魚の胚発生における増殖と分化のパターンが生きたまま丸見え

-ゼブラフィッシュで機能する蛍光性細胞周期の可視化プローブzFucciの開発-

zFucci形質転換ゼブラフィッシュ“Cecyil”全身の共焦点レーザー走査顕微鏡イメージング画像

細胞は分裂を繰り返し増殖します。この生命の営みの根幹となっている現象を、個体が生きたままリアルタイムで正確に観察することは、生命科学者にとって大きな課題となっています。下村脩博士が、クラゲから緑色蛍光タンパク質を発見した成果で2008年ノーベル化学賞を受賞したことが示すように、蛍光タンパク質は、さまざまな生命現象の解明に不可欠な存在となっています。新たな蛍光タンパク質の発見が続き、病態やがんの治療効果などの可視化が可能になってきましたが、生きた個体を丸ごと観察することは困難です。

脳科学総合研究センター細胞機能探索技術開発チームは、科学技術振興機構のプロジェクトチームと協力し、生物種に共通する細胞周期依存的タンパク質の分解機構を基に、魚類動物の細胞周期の進行を可視化する蛍光プローブ「zFucci」を開発しました。
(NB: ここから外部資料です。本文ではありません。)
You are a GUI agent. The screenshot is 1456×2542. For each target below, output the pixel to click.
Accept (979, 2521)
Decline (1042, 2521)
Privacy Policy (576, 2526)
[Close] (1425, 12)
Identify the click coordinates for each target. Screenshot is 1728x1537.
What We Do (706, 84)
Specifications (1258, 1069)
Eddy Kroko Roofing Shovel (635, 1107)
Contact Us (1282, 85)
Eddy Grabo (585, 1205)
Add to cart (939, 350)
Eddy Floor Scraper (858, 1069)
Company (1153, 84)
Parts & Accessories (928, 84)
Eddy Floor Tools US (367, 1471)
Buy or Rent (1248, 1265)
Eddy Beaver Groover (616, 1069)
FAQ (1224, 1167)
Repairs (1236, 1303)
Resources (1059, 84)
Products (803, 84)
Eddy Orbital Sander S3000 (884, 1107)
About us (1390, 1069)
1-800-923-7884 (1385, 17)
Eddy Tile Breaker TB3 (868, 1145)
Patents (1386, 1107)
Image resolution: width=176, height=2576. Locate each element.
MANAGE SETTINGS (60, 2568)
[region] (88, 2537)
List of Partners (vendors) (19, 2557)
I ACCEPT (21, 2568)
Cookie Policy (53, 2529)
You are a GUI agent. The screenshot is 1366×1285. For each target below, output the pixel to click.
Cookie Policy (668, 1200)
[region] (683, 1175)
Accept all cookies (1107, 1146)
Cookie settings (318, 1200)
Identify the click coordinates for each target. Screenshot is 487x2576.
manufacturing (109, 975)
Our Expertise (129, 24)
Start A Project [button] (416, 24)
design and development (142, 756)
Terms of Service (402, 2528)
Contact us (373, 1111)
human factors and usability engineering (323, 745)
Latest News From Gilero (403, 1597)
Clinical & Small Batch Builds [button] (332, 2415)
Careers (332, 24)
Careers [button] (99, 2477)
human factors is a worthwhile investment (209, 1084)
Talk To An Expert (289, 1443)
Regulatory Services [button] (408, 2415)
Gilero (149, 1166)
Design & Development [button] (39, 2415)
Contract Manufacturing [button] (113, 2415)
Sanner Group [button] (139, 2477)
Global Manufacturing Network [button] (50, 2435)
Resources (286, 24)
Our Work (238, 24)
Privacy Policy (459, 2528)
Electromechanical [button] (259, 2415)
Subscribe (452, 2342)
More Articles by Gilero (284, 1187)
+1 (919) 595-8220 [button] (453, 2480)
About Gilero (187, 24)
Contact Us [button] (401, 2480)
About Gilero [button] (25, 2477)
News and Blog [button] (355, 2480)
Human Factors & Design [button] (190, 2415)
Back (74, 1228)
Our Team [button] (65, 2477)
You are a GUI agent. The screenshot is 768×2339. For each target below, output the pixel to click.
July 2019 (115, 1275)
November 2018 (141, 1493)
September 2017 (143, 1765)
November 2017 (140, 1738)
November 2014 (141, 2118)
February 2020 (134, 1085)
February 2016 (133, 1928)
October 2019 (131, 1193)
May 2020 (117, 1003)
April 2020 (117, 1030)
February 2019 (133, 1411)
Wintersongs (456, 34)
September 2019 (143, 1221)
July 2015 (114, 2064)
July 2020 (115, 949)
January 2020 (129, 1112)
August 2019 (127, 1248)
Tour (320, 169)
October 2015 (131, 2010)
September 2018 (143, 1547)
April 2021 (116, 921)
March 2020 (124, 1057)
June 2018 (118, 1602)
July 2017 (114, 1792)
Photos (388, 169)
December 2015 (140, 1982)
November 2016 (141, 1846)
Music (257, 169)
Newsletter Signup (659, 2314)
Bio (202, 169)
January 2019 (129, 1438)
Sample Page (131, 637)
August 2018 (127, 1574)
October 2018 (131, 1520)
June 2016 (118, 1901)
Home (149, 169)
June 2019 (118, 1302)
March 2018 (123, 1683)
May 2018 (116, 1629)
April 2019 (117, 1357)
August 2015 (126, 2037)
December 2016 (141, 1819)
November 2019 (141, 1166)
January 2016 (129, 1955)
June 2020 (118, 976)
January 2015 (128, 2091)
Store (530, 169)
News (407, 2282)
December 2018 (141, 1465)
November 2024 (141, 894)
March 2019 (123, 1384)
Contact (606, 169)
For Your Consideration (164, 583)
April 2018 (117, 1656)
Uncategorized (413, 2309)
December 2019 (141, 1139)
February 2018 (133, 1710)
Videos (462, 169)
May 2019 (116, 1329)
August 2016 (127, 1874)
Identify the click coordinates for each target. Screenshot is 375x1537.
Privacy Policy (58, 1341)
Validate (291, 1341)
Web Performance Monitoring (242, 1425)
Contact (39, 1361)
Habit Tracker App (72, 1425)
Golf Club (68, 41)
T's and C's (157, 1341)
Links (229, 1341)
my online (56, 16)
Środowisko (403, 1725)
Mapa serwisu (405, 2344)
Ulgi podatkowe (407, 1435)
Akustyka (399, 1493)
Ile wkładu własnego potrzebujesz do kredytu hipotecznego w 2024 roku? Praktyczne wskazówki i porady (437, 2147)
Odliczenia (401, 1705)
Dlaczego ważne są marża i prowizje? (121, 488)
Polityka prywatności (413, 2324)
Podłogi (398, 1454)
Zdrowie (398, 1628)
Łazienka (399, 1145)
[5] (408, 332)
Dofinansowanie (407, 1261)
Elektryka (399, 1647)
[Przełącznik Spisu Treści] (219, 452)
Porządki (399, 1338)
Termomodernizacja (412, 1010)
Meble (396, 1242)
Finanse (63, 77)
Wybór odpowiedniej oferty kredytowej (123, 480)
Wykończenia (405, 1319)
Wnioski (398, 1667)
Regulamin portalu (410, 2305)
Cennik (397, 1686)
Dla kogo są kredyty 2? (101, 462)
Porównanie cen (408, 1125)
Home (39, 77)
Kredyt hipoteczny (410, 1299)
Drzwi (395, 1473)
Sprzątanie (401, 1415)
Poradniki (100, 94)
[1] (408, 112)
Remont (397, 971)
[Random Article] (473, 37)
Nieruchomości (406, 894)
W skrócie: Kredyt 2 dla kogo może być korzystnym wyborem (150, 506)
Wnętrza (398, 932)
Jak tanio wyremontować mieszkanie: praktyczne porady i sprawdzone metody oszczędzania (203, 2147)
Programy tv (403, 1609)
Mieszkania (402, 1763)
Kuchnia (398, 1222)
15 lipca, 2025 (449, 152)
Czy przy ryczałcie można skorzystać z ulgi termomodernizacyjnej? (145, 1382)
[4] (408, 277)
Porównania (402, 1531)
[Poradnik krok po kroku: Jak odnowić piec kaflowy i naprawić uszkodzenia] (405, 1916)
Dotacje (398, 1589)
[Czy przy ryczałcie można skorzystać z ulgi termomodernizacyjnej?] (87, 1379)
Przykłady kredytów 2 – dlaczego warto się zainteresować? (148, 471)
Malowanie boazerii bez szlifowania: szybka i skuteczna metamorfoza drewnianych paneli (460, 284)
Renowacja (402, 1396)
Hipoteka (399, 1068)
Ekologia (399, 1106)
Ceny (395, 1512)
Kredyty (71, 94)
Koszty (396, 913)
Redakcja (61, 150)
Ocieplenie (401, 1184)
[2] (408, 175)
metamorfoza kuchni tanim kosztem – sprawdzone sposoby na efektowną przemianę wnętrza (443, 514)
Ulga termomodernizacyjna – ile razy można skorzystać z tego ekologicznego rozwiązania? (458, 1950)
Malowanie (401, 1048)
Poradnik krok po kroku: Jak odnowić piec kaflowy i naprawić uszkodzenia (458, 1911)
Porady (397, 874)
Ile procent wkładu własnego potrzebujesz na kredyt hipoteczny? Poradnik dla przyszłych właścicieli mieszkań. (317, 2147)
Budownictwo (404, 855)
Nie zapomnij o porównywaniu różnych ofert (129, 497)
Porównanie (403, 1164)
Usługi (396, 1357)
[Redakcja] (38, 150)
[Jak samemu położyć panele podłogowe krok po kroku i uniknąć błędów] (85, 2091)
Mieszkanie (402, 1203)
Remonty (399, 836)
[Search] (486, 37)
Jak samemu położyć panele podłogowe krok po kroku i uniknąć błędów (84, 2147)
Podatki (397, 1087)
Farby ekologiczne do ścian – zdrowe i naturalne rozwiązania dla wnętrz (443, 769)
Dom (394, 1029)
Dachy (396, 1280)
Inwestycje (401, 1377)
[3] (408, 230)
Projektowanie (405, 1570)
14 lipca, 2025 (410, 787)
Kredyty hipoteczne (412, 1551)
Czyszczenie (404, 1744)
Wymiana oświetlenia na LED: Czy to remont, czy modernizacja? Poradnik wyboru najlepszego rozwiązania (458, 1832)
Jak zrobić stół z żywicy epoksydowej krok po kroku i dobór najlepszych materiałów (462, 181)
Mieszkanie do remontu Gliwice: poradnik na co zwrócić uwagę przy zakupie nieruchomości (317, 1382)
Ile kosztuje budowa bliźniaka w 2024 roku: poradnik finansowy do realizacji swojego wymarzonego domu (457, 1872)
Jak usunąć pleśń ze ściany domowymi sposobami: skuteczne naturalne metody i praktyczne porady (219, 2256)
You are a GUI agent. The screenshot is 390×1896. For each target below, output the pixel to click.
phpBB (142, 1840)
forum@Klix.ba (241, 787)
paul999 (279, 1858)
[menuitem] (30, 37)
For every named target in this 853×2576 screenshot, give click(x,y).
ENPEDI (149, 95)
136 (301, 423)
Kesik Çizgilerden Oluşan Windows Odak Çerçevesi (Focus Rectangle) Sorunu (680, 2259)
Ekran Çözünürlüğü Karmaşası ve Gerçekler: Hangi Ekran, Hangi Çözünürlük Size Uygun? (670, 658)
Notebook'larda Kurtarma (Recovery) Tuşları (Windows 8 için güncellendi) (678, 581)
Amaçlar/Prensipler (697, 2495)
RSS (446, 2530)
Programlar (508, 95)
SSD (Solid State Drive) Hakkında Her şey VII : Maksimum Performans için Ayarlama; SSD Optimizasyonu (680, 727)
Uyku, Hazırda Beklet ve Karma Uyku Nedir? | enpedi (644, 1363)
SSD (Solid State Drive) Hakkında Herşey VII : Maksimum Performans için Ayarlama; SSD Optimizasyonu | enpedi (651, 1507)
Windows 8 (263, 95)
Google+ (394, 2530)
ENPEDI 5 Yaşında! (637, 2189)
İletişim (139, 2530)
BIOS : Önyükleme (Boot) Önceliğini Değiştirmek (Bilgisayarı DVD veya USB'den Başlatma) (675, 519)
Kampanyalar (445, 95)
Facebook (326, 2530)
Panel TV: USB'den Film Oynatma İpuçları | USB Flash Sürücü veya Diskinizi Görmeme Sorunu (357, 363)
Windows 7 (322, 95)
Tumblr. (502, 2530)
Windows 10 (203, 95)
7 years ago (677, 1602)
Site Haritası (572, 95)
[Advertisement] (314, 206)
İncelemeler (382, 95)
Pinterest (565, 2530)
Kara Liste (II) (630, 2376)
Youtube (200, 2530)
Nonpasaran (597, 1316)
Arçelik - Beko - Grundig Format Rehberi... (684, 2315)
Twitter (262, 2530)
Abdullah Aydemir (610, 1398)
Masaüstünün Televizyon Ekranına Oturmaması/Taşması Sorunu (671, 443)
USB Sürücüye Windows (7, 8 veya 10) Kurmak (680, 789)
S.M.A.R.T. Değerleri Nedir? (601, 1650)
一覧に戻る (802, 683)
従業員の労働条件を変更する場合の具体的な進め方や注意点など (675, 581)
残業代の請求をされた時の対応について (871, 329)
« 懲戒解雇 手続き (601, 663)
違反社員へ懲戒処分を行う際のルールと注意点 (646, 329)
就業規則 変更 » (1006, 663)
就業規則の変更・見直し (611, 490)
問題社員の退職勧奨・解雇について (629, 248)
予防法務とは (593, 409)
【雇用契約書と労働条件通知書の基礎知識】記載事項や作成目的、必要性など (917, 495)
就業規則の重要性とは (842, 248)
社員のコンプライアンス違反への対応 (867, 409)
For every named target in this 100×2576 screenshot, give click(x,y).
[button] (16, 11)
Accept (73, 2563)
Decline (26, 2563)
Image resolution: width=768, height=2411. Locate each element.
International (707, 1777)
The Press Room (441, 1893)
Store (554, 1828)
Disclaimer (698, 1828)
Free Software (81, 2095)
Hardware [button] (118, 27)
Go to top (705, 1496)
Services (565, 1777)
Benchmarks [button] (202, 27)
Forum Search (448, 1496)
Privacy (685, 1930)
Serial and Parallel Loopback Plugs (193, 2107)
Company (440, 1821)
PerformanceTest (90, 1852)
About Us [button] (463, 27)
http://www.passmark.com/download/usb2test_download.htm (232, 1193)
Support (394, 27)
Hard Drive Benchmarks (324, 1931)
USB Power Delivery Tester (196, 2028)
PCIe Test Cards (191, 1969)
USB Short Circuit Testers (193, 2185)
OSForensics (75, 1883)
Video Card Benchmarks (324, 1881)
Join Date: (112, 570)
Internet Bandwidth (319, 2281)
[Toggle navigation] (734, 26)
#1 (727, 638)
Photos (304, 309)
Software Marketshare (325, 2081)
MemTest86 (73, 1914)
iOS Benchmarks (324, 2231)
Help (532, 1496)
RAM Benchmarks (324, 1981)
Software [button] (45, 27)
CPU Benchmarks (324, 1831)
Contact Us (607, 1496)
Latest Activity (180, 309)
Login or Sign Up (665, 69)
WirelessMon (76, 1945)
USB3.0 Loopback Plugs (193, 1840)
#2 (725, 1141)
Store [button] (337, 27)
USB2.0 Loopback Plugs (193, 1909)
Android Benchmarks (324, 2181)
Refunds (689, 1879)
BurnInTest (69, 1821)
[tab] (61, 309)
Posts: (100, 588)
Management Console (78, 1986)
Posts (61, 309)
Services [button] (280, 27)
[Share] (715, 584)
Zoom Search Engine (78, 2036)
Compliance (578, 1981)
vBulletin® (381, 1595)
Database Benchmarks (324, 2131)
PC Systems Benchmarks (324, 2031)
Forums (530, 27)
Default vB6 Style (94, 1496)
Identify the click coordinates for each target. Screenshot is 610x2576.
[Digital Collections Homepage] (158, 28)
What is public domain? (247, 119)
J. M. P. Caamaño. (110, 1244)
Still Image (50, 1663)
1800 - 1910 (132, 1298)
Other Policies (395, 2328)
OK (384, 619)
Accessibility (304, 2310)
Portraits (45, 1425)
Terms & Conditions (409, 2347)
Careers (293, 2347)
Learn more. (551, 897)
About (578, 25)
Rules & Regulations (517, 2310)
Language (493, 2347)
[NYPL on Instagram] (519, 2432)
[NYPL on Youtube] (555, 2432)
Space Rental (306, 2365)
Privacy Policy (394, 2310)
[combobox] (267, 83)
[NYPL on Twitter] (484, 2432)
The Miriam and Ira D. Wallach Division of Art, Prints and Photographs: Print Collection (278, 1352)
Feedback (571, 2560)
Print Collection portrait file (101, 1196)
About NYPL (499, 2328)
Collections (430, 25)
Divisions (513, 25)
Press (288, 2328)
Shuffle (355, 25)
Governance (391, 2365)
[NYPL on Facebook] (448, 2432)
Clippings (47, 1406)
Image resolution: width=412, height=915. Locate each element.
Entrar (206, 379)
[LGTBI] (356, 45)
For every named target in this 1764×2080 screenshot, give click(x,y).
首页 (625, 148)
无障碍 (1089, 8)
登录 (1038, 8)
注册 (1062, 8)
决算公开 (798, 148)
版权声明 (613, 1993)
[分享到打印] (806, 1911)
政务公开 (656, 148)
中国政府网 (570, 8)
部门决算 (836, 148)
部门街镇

さらに、 zFucciを全身に発現する形質転換ゼブラフィッシュ「Cecyil」の作製に成功しました。

研究グループは2008年に、異なる色の蛍光タンパク質で標識化した蛍光プローブ「Fucci」を開発し、このFucciを全身で発現する形質転換マウスを作製、細胞周期の時空間パターンを観察することに成功しています。このFucciを活用し、形質転換ゼブラフィッシュの作製に挑みましたが、分解機構が一部で異なっており、ほ乳類とほかの生物種の違いを知ることになりました。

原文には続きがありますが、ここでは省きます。